In Orikhiv, after passing down one of the town's abandoned streets, we came upon the ruins of a school. I gestured greeting to a man sweeping the yard - signs of a recent explosion scattered debris of slate, glass, and leaves fallen well ahead of the season across the ground. His return was a heavy, indifferent look.

We and the man with the broom were the only people on the street. While we were looking at the ruins, we didn't notice a gentleman with a bicycle under one arm and a bucket under the other joining us.

When we asked if he was a local, the man rubbed his forehead, took a deep breath, and whispered, hoarsely: "Yes."

He introduced himself as Volodymyr. His whole life was spent in Orikhiv. He studied at a school from which almost nothing remains.

"There was a principal's office on the first floor. I remember being taken there often, when I was fooling around. Hah, and my classroom was on the ground floor, near that beam that sticks out. Fuck, this was my classroom, and there are no walls left. Children used to learn in these walls, and now there is only death here."

Volodymyr, a resident of OrikhivMaksym Chornyi / hromadske

In recent months, Volodymyr has been coming here almost every day to get food for the dogs. The school served as a help center, a canteen, and a place to meet friends who hadn't left the town.

"I have 22 dogs on the street there. There are no people, I'm alone. They will just die, you know? Who is going to feed them? So I used to come in the afternoon, sometimes I ate myself, picked up what was left, and fed the little ones. To see the neighbors, to talk to them.

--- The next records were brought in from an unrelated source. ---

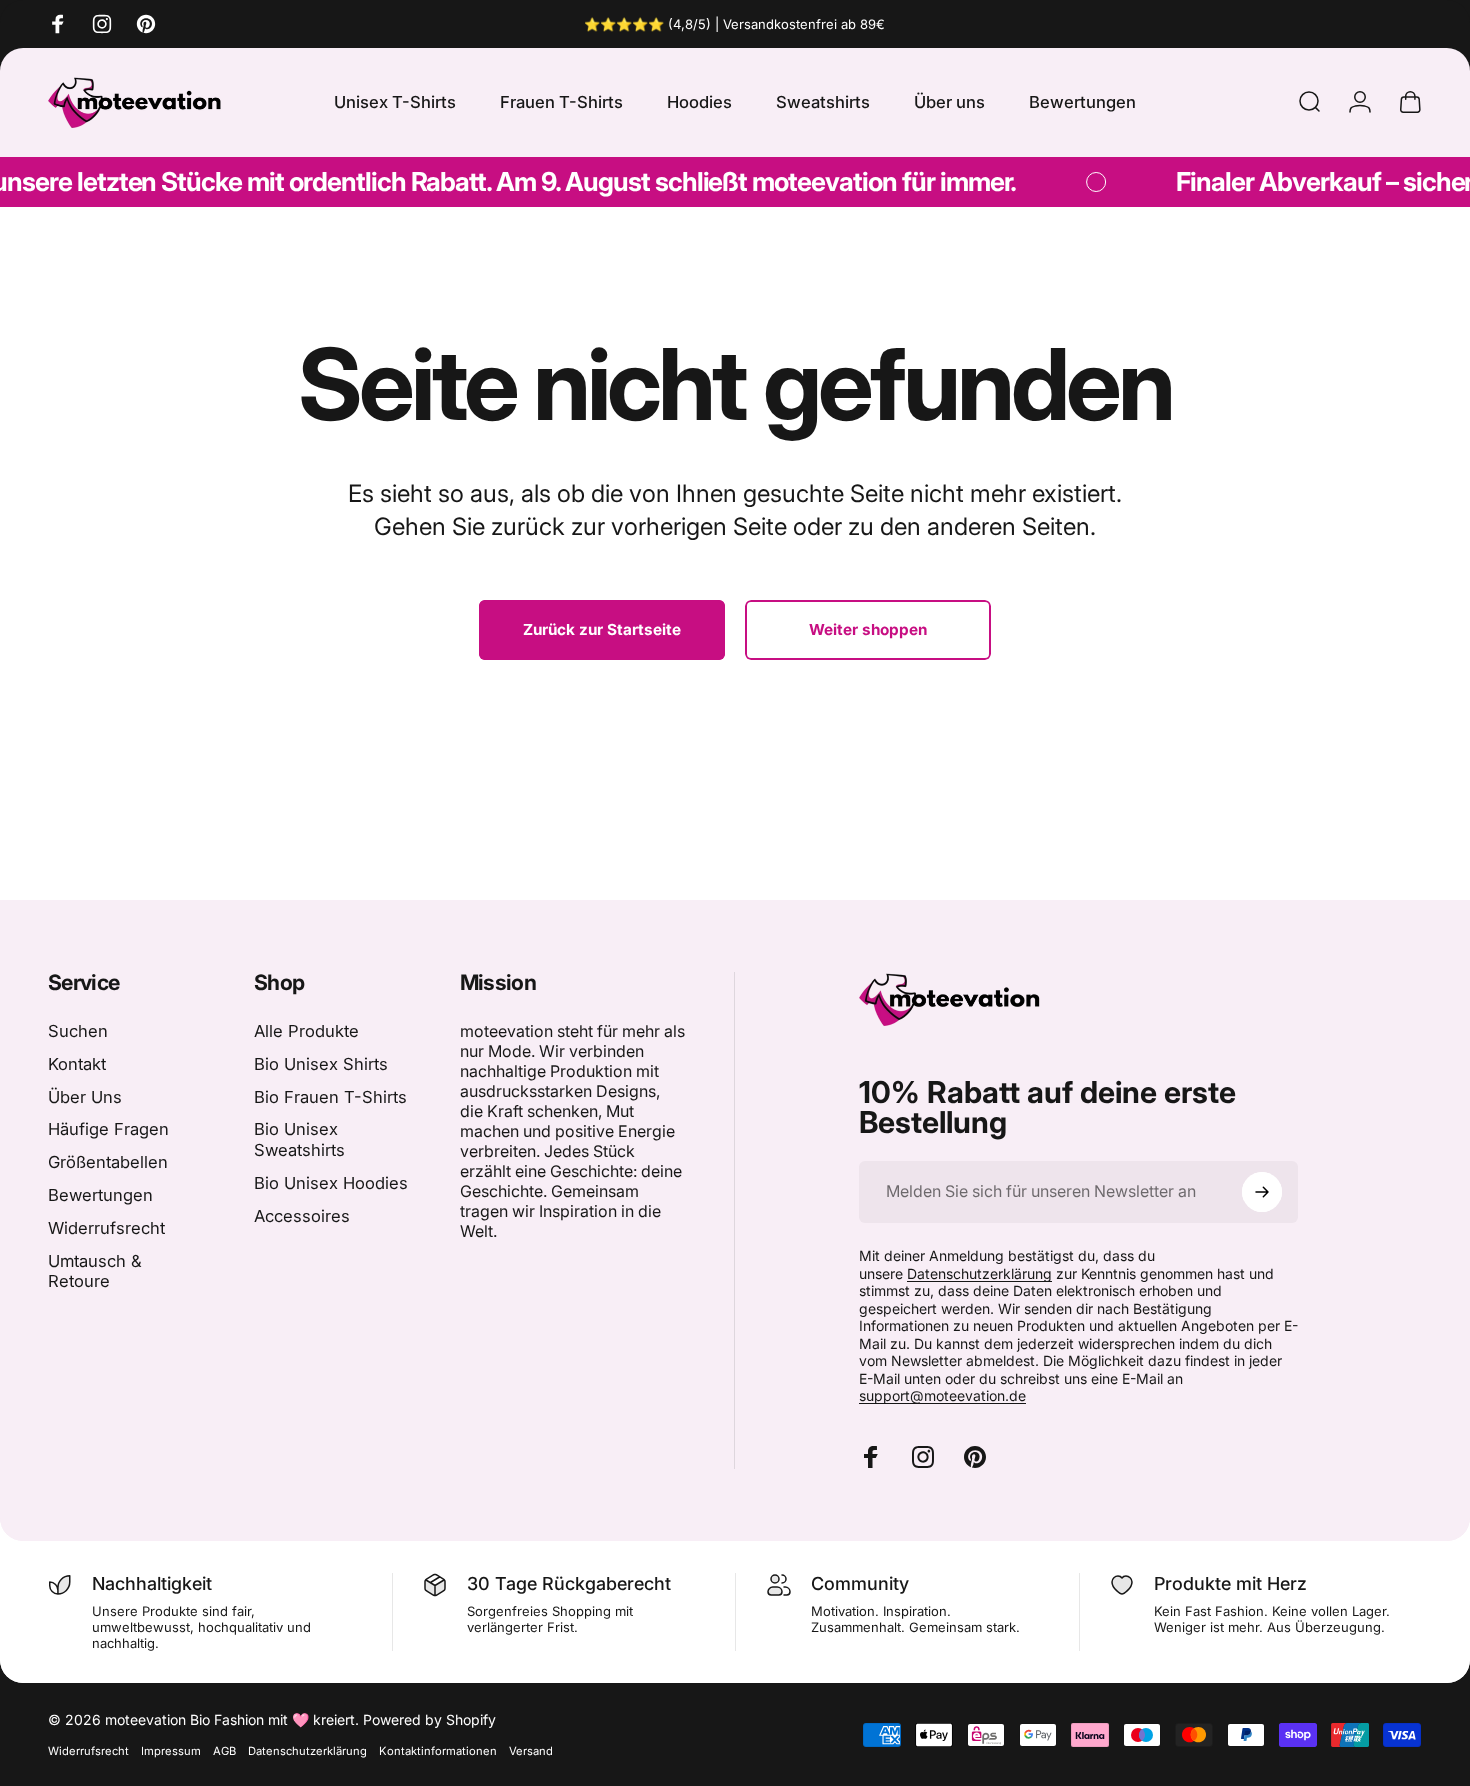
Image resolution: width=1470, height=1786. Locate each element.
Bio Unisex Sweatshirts (299, 1139)
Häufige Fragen (108, 1129)
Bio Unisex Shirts (321, 1064)
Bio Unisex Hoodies (331, 1183)
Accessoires (302, 1216)
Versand (531, 1751)
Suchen (78, 1031)
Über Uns (85, 1097)
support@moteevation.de (942, 1395)
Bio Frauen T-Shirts (330, 1097)
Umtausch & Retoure (95, 1271)
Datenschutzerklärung (979, 1273)
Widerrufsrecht (106, 1228)
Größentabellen (108, 1162)
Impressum (171, 1751)
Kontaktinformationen (438, 1751)
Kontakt (77, 1064)
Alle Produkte (306, 1031)
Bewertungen (100, 1195)
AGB (224, 1751)
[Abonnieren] (1262, 1192)
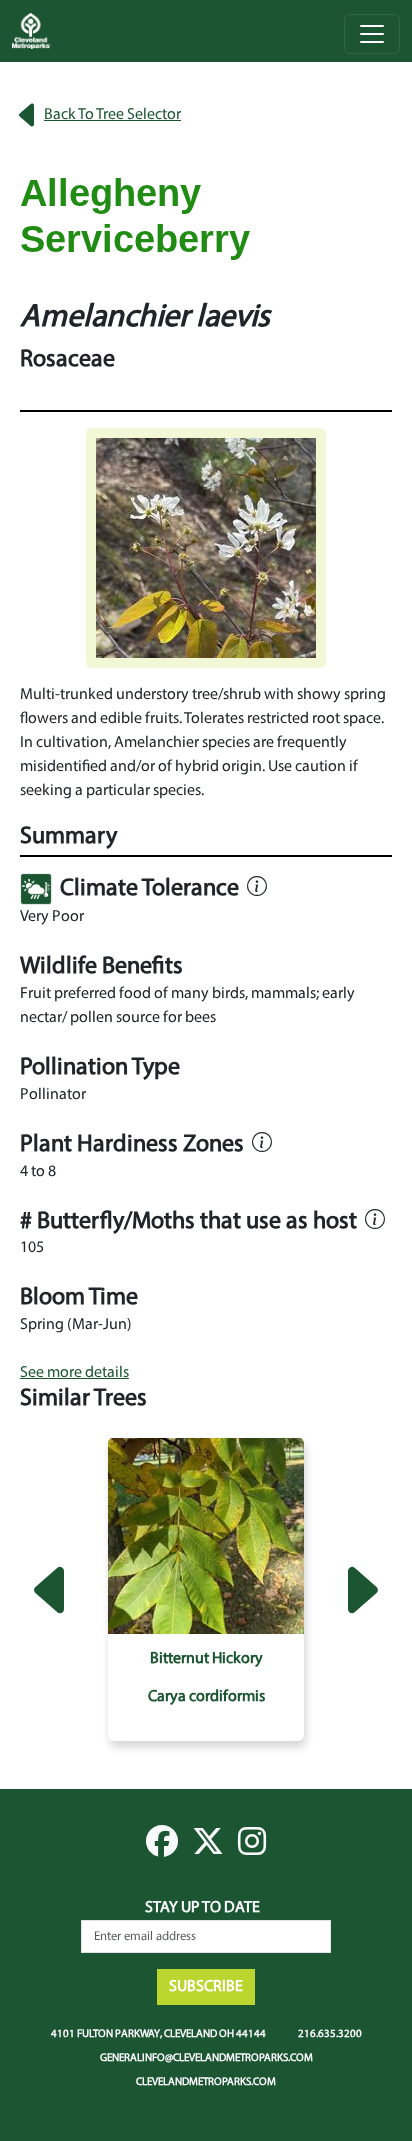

As I'm standing here talking to you, some of them may be lying under these ruins..."

While I was in Orikhiv, it was quiet. Apart from the barking of hungry dogs, the shouts of the military, the sounds of strikes, the firing of Ukrainian artillery, the noise of armored vehicles, and the rustling of wind on the slate sent to the trees by the shock wave, Orikhiv was quiet.

I was accompanied by fences cracked by shrapnel. Buildings threw off their roofs like a hat at a meeting - almost all of them were without hats. Window frames invited you to visit, to look at empty children's rooms and tubes in the bathroom, still standing still and waiting for their owners. Orikhiv was quiet.

The next morning, after my visit to the town, I read the news: "The occupiers hit a residential area in Orikhiv, Zaporizhzhya Oblast, with a guided aerial bomb when humanitarian aid was being distributed there. Four people were killed and 11 wounded." 

I do not know anything about the fate of Volodymyr, whom I met in Orikhiv, a man who fed dogs and often went to collect humanitarian aid.